The agreement came after the planning commission put off a request last week to renew for another year a preliminary plan for the remaining 112 lots in the Kings Ridge subdivision on the northeast corner of East Caston and Cottage Grove roads.
Leisenring said his firm has been working on the Hartington and Broadley circles project since March to lower a large knoll. About 150,000 cubic yards of dirt have been removed to other Green projects.
He estimated that at the current pace, the work could be completed by August 2009. Other companies had worked the project for three years and removed only about 20,000 cubic yards of dirt, he said.
Round has urged city planners to force the contractor to move the processing of dirt off the site to help cut noise and dust. He likens the project to a mining project for which there is no permit.

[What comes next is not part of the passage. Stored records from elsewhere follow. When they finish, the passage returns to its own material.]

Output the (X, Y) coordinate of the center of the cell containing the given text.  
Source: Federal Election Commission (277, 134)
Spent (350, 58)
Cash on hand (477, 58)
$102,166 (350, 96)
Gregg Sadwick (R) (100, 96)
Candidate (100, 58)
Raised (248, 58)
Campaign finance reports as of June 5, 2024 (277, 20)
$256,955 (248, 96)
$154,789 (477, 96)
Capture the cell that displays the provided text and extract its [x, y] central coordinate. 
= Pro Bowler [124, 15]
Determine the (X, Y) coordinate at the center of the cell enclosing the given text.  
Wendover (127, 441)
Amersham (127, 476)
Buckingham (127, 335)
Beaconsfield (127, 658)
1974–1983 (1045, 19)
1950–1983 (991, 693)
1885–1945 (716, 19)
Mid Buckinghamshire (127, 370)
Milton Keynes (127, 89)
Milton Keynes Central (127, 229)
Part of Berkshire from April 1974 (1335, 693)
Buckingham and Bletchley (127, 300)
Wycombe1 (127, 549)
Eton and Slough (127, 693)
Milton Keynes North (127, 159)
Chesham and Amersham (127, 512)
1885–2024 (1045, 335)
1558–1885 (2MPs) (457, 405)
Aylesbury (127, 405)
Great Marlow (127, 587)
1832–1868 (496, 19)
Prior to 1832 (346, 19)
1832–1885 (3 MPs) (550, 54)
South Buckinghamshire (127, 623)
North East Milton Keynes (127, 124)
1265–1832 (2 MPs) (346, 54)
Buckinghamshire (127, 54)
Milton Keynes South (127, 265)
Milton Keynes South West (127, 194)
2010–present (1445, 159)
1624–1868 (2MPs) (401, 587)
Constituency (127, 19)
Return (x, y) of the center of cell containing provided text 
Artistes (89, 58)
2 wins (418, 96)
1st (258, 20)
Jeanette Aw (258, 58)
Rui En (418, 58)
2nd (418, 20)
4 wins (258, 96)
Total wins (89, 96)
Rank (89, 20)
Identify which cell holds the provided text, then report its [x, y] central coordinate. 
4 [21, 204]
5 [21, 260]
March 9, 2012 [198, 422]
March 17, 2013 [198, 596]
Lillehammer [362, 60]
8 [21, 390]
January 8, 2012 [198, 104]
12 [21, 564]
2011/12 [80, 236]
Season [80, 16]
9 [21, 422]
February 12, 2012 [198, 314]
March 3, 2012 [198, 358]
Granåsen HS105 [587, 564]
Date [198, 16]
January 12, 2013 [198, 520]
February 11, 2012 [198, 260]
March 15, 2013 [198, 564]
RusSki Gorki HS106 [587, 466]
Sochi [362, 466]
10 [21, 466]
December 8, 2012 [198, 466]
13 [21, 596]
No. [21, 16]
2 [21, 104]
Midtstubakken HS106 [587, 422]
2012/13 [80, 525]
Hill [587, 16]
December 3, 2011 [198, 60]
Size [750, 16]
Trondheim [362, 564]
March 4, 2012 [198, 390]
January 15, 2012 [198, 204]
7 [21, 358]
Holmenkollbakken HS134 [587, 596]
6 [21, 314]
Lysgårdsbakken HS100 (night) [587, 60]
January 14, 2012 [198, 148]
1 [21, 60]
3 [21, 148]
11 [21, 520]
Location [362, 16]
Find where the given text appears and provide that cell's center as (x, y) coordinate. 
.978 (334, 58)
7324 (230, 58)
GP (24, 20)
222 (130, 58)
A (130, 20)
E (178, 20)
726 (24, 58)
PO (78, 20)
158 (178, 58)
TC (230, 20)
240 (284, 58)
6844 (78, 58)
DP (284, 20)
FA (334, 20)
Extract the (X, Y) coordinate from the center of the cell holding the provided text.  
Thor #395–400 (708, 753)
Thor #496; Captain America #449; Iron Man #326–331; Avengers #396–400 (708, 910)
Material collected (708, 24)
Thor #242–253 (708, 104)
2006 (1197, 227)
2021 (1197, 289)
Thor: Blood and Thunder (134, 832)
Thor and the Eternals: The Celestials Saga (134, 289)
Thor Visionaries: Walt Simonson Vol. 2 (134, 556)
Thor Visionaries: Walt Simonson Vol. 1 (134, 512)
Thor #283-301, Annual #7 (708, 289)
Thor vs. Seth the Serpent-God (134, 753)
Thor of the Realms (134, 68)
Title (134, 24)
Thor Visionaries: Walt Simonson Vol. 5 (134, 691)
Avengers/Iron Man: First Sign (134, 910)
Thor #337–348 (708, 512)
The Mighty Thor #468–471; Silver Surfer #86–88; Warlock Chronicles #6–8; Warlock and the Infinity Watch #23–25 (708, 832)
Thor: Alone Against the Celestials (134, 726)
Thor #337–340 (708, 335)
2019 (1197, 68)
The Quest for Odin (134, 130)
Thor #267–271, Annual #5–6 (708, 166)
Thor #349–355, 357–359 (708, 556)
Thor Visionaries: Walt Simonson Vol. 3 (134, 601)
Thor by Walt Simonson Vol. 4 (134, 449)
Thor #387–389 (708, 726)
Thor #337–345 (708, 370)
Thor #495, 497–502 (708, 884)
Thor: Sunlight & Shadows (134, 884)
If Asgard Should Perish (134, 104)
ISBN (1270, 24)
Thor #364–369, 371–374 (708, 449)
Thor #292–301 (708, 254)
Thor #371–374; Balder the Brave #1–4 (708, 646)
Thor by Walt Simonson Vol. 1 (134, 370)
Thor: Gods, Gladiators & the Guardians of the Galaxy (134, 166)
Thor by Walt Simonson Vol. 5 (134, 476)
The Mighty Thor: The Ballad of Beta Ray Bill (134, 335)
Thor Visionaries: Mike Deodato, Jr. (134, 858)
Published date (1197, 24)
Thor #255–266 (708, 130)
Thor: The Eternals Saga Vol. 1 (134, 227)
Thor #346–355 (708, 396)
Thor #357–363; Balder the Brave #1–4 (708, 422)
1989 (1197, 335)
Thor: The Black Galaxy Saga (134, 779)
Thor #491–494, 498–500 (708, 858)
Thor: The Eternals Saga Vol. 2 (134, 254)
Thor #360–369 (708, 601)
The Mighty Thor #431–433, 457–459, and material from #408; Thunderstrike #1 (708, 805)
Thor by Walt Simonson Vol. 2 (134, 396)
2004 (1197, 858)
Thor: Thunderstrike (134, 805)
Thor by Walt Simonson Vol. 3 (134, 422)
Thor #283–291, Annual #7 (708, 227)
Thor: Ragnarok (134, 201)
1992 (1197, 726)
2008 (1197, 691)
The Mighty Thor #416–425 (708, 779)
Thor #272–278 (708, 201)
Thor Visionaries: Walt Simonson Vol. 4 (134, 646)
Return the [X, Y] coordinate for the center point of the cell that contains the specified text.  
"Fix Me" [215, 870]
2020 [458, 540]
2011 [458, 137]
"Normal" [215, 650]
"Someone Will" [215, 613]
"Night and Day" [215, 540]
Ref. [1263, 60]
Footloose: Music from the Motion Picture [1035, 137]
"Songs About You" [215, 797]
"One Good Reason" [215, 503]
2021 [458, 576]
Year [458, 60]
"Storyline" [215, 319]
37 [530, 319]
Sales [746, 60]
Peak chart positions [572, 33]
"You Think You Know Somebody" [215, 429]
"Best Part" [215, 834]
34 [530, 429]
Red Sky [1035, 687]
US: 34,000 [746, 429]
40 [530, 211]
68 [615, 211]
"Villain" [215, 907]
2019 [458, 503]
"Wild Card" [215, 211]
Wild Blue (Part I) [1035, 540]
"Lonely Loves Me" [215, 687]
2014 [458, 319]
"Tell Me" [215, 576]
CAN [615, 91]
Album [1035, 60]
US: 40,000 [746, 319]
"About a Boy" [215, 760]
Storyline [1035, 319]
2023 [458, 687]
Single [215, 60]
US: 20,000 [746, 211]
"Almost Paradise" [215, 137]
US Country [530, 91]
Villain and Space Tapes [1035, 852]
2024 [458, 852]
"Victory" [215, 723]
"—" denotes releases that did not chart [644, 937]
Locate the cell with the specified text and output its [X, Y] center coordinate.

Leisenring, a Green resident, said his firm, based in Mogadore, already has silenced the piercing noise of the backup warning signal on the firm's loader with permission from the Occupational Safety and Health Administration. He also agreed to work with residents to further reduce the noise.
To move the soil conditioning process off the site, he said, would require a mining permit from the Ohio Department of Natural Resources.
City Planning and Zoning Commission member Gerard Neugebauer said he's a ''little embarrassed for the city.''
''We never granted a mining permit,'' he said. ''The problem is the developer feels he has the license to do a mining operation.''
Merlin Drive resident Karen Herbert said dust has already damaged her pool pump and window cranks.
''What is it doing to my son's lungs?'' she asked.
Neighbor Ed Dalton said he doesn't mind the developers taking all the dirt they want.
''Stop the mining,'' he said.
Planning commission member John Beese said he believes the developer, Green Land Trust, is running ''roughshod'' over the neighbors.
GREEN: Neighbors seeking help from city officials because of noise and dust from road construction in a housing development appear to have a friend in city officials and even the project's contractor.